Hej Eleonora. Du hittar diagram A.3 till höger om måttskissen. Mvh DROPS Design

13.07.2021 - 08:31

country flag Anna wrote:

A.3 doesn’t divide equal with the 54 masks on the sleeve (size M)…. What have I misunderstood?

15.06.2021 - 10:38

DROPS Design answered:

Dear Anna, you have to center A.3 mid on top of sleeve, ie the middle stitch on sleeve should be the stitch with a star in the diagram, then count outwards to know where you should start, pattern will not fit mid under sleeve. Read how to center a diagram here.
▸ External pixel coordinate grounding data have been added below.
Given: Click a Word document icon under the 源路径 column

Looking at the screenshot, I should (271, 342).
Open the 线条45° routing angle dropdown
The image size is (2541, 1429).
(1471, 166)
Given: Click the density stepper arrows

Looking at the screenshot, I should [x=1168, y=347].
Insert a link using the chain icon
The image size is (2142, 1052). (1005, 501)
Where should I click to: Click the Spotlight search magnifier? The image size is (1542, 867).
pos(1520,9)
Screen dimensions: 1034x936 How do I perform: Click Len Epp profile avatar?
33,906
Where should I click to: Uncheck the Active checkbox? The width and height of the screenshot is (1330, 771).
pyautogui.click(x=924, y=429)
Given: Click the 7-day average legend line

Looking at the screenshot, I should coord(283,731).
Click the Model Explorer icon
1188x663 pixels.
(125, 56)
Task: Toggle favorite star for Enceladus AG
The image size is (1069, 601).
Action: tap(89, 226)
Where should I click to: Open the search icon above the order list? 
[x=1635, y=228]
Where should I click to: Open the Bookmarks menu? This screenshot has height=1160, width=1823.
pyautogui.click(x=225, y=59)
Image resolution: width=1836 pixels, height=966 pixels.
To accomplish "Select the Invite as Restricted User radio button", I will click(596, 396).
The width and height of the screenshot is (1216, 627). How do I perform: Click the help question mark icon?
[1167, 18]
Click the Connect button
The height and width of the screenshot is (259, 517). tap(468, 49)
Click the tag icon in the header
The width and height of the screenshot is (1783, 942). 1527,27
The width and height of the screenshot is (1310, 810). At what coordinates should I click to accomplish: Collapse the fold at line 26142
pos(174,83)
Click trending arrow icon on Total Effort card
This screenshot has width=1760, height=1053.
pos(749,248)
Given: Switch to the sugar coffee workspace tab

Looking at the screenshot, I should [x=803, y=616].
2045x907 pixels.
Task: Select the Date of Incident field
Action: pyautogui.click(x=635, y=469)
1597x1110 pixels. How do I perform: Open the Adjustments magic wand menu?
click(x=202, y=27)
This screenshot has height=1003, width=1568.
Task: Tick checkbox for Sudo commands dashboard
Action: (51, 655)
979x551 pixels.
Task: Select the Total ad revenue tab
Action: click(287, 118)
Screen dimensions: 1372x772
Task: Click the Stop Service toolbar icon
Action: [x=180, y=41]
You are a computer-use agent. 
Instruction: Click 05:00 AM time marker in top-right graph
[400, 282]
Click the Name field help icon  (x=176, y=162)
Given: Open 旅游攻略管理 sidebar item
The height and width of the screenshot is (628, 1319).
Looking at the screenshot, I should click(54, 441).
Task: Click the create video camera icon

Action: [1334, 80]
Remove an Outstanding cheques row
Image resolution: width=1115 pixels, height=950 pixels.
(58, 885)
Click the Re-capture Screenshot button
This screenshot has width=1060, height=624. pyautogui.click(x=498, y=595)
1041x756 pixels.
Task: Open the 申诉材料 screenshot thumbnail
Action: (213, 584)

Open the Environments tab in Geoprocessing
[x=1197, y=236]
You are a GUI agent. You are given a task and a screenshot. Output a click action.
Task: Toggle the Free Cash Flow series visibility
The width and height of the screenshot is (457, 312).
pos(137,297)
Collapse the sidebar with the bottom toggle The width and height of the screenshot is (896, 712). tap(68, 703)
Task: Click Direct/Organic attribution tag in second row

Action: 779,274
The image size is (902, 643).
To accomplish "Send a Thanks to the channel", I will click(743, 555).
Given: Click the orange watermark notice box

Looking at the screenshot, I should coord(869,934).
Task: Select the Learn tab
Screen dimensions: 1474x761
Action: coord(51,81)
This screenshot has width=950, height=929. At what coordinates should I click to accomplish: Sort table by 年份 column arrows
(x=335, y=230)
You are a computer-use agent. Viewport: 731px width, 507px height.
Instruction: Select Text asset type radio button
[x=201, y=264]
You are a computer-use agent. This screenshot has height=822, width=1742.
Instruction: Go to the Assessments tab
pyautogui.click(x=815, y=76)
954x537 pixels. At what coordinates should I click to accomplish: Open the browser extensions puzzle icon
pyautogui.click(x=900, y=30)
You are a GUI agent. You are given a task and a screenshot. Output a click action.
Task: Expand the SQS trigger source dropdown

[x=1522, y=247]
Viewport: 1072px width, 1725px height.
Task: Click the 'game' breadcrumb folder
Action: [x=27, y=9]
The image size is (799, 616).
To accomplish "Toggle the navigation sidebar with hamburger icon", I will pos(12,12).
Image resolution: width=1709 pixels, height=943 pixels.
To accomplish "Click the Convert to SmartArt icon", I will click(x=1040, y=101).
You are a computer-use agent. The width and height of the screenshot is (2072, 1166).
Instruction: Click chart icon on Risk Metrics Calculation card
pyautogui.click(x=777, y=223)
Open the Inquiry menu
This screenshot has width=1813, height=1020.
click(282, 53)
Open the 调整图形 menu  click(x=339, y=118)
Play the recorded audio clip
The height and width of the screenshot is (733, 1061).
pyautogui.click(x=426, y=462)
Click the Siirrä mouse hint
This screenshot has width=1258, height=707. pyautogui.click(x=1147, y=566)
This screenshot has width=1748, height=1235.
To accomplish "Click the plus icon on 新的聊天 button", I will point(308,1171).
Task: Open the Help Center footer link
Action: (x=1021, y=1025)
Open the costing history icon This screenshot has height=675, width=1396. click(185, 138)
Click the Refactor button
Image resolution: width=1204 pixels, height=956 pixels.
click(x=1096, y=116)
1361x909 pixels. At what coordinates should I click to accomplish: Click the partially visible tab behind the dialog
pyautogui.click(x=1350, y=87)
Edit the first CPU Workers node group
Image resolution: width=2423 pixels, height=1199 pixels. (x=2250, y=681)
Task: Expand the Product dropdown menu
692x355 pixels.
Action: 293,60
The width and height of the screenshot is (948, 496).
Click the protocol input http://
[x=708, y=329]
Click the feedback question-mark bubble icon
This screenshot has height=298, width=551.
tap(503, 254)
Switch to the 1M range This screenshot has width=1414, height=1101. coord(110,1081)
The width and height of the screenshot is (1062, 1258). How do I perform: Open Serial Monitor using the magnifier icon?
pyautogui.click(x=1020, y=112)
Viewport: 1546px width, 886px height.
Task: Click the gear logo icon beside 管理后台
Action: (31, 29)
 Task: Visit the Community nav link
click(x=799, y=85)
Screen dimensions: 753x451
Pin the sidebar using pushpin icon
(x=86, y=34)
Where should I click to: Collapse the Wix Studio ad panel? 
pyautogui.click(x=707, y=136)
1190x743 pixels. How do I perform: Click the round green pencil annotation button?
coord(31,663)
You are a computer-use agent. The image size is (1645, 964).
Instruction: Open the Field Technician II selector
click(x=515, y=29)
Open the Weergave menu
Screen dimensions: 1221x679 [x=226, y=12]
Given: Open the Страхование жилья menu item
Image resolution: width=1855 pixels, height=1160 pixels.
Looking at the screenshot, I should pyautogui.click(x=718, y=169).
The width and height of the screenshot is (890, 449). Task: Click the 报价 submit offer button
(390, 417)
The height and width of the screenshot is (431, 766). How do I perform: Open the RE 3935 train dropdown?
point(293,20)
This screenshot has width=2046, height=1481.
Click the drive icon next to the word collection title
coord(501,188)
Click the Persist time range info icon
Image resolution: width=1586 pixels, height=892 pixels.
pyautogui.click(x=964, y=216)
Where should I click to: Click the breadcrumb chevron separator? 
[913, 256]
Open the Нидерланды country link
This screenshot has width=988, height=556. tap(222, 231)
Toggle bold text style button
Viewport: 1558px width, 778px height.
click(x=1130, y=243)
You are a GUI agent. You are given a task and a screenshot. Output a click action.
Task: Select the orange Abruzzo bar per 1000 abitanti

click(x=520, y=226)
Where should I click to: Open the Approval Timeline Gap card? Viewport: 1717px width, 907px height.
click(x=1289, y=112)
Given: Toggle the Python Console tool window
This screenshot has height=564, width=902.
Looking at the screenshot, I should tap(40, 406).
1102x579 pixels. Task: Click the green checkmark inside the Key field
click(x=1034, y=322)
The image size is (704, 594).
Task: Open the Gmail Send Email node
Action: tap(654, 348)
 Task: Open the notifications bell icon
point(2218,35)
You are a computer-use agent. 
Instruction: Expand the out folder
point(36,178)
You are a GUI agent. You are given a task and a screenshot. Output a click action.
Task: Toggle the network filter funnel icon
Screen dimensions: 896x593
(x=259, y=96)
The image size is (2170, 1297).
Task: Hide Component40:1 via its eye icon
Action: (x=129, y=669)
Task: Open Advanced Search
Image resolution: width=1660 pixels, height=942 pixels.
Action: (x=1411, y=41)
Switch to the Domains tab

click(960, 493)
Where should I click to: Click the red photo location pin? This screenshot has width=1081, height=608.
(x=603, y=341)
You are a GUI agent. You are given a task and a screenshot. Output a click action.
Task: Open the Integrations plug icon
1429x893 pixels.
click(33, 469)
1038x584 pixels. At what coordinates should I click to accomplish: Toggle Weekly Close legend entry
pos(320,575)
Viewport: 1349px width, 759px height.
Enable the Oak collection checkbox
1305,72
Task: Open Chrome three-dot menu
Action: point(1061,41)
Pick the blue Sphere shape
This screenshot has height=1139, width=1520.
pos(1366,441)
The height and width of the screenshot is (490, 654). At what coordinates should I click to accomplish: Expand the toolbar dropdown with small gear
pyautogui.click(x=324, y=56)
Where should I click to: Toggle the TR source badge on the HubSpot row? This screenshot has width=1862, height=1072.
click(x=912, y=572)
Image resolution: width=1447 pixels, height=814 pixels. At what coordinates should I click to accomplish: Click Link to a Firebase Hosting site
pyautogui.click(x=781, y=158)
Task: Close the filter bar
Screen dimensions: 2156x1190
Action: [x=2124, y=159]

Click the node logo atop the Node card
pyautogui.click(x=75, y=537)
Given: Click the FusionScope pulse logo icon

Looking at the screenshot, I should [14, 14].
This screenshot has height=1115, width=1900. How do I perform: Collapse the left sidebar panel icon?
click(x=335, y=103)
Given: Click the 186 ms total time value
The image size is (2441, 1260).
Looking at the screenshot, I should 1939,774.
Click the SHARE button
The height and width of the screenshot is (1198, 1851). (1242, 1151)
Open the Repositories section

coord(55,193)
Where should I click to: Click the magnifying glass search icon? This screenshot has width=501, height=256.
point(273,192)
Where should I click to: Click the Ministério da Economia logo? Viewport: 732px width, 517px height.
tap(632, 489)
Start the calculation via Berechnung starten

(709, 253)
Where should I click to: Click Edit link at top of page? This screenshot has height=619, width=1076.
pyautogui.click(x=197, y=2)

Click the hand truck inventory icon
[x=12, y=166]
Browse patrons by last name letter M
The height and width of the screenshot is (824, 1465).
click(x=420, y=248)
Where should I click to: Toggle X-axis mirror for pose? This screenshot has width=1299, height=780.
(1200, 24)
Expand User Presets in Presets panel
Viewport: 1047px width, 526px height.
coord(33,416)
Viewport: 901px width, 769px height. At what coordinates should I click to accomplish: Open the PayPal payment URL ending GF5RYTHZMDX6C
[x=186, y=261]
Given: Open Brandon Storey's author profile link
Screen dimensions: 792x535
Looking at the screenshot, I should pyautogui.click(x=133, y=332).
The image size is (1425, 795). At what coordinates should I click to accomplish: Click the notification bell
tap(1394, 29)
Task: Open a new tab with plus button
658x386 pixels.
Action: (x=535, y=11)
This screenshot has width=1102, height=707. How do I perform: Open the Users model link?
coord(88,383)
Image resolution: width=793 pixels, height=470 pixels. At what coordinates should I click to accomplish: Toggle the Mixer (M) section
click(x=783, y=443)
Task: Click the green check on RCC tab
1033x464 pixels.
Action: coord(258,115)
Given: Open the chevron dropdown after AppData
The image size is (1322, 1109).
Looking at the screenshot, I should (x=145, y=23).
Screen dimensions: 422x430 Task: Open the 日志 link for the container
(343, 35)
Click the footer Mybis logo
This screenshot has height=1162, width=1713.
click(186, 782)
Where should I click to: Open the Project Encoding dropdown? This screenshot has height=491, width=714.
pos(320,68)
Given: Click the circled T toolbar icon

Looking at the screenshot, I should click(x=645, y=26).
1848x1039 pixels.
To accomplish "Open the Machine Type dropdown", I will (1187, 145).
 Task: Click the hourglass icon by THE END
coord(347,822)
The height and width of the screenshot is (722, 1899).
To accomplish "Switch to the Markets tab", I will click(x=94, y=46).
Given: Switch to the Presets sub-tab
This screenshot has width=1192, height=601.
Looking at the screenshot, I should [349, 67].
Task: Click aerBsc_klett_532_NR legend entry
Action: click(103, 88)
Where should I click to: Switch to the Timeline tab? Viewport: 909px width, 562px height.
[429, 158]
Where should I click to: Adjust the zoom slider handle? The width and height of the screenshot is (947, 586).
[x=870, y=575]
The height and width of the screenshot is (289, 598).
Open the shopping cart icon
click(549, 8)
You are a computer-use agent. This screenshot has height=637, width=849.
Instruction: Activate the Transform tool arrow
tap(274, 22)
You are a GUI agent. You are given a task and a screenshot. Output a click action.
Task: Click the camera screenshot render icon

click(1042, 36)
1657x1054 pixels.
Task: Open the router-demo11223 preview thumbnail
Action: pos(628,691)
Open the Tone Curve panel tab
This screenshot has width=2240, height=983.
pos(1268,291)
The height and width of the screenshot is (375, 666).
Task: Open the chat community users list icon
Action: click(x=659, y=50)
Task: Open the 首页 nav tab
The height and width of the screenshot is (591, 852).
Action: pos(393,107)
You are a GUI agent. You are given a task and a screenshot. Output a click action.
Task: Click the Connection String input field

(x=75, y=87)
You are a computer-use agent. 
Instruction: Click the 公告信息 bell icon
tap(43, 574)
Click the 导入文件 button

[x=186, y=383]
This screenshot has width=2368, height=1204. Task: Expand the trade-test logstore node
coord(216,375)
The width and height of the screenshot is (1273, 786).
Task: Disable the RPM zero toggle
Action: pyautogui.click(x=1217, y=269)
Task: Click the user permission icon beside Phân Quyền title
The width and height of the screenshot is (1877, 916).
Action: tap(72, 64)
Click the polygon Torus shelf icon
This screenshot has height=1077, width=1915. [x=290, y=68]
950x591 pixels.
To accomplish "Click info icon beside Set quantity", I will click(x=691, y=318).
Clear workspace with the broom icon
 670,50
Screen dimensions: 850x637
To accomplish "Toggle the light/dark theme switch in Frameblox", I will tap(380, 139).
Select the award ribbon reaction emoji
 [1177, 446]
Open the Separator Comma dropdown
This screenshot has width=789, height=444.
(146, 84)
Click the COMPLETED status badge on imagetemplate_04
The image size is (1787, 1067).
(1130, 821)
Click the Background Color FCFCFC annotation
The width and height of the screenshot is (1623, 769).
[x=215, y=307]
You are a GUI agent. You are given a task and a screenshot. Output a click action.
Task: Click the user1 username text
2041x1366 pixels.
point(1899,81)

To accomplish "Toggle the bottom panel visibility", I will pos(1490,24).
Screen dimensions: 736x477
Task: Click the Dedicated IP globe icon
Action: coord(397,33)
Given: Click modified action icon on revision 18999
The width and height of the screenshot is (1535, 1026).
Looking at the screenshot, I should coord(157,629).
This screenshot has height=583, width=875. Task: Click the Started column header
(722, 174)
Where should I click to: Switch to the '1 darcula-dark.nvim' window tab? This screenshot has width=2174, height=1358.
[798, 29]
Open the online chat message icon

Happy knitting!

15.06.2021 - 13:26

country flag Heidi wrote:

My pattern is 'growing' crooked at the start of the round while I knit the rows on. So it looks like there is error in the pattern, but actually it is because the round start is in some way asymetrical and the rows therefore end up crooked in the starting point and do not point correctly to each other. I knitted the elevated neck in your guide. And I knit with round needles. Can you help me in any way to understand, what I am doing wrong?

17.04.2021 - 08:11

DROPS Design answered:

Dear Heidi, it's quite tricky to find out where you are doing wrong; rounds start mid back and repeat diagrams in width; increasing evenly on rounds with an arrow, but when you have increased, repeat diagram more times in width, do not try to line the diagram up, ie between 2 arrows, diagram /pattern should be lined up, but after you have increased = arrow, then the pattern will not be lined up over the previous pattern. Hope this helps. Happy knitting!

19.04.2021 - 07:54

country flag Regine wrote:

Sehr detaillierte Strickanleitung. Ich habe den Pulli mit Baby Alpaca Wolle gestrickt mit 3,5 Nadeln. Das Ergebnis ist super, ich musste lediglich die Ärmel etwas verlängern. Beim unteren Bund habe ich keine Maschen zugenommen. Ich werde weitere Anleitungen von dieser Seite nutzen.

11.04.2021 - 12:08

country flag FRANCA NONNIS wrote:

Scusate l'errore ma le maglie da diminuire sarebbero 32 e non 38 come erroneamente ho scritto nella e-.mail precedente.

27.03.2021 - 23:14

DROPS Design answered:

Buonasera Franca, le abbiamo risposto: per la taglia L ha 92 maglie prima delle diminuzioni, e deve diminuire 2 maglie ogni 2 cm per un totale di 17 volte, come indicato, per un totale di 34 maglie diminuite. Buon lavoro!